• [Instruction] Edit the listing below by replacing "Identify the location of" with "Give the location of" everywhere it appears, leaving every other part as it is.

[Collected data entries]
+ + + +

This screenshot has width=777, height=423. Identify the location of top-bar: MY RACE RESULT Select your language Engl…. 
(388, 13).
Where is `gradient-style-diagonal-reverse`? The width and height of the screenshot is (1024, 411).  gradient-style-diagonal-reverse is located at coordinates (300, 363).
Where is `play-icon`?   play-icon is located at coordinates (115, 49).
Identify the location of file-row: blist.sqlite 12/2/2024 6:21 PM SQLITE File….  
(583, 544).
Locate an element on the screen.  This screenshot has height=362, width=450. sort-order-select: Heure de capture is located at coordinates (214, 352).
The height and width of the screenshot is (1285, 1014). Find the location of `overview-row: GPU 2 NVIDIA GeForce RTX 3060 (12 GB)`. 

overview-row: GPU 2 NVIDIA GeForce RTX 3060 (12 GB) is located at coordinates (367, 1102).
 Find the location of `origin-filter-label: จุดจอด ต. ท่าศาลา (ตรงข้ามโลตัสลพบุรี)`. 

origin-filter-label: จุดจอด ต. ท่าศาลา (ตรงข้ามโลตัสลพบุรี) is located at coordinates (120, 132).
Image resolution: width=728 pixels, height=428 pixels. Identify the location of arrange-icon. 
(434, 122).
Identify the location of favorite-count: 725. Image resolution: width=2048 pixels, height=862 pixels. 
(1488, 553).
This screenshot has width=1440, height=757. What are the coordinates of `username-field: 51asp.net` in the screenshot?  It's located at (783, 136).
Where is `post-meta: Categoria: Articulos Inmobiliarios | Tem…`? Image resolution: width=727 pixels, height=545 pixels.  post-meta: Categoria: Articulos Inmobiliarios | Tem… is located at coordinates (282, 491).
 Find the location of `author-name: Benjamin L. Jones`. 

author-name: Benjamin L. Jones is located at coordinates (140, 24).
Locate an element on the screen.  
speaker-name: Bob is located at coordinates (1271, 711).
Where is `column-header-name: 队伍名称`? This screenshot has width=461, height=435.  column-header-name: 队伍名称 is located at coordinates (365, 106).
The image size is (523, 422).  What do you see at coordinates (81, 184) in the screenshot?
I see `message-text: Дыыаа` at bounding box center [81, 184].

+ + + +

• [Solution]
This screenshot has width=777, height=423. Give the location of top-bar: MY RACE RESULT Select your language Engl…. 
(388, 13).
Where is `gradient-style-diagonal-reverse`? The width and height of the screenshot is (1024, 411).  gradient-style-diagonal-reverse is located at coordinates (300, 363).
Where is `play-icon`?   play-icon is located at coordinates (115, 49).
Give the location of file-row: blist.sqlite 12/2/2024 6:21 PM SQLITE File….  
(583, 544).
Locate an element on the screen.  This screenshot has height=362, width=450. sort-order-select: Heure de capture is located at coordinates (214, 352).
The height and width of the screenshot is (1285, 1014). Find the location of `overview-row: GPU 2 NVIDIA GeForce RTX 3060 (12 GB)`. 

overview-row: GPU 2 NVIDIA GeForce RTX 3060 (12 GB) is located at coordinates (367, 1102).
 Find the location of `origin-filter-label: จุดจอด ต. ท่าศาลา (ตรงข้ามโลตัสลพบุรี)`. 

origin-filter-label: จุดจอด ต. ท่าศาลา (ตรงข้ามโลตัสลพบุรี) is located at coordinates (120, 132).
Image resolution: width=728 pixels, height=428 pixels. Give the location of arrange-icon. 
(434, 122).
Give the location of favorite-count: 725. Image resolution: width=2048 pixels, height=862 pixels. 
(1488, 553).
This screenshot has width=1440, height=757. What are the coordinates of `username-field: 51asp.net` in the screenshot?  It's located at (783, 136).
Where is `post-meta: Categoria: Articulos Inmobiliarios | Tem…`? Image resolution: width=727 pixels, height=545 pixels.  post-meta: Categoria: Articulos Inmobiliarios | Tem… is located at coordinates (282, 491).
 Find the location of `author-name: Benjamin L. Jones`. 

author-name: Benjamin L. Jones is located at coordinates (140, 24).
Locate an element on the screen.  
speaker-name: Bob is located at coordinates (1271, 711).
Where is `column-header-name: 队伍名称`? This screenshot has width=461, height=435.  column-header-name: 队伍名称 is located at coordinates (365, 106).
The image size is (523, 422).  What do you see at coordinates (81, 184) in the screenshot?
I see `message-text: Дыыаа` at bounding box center [81, 184].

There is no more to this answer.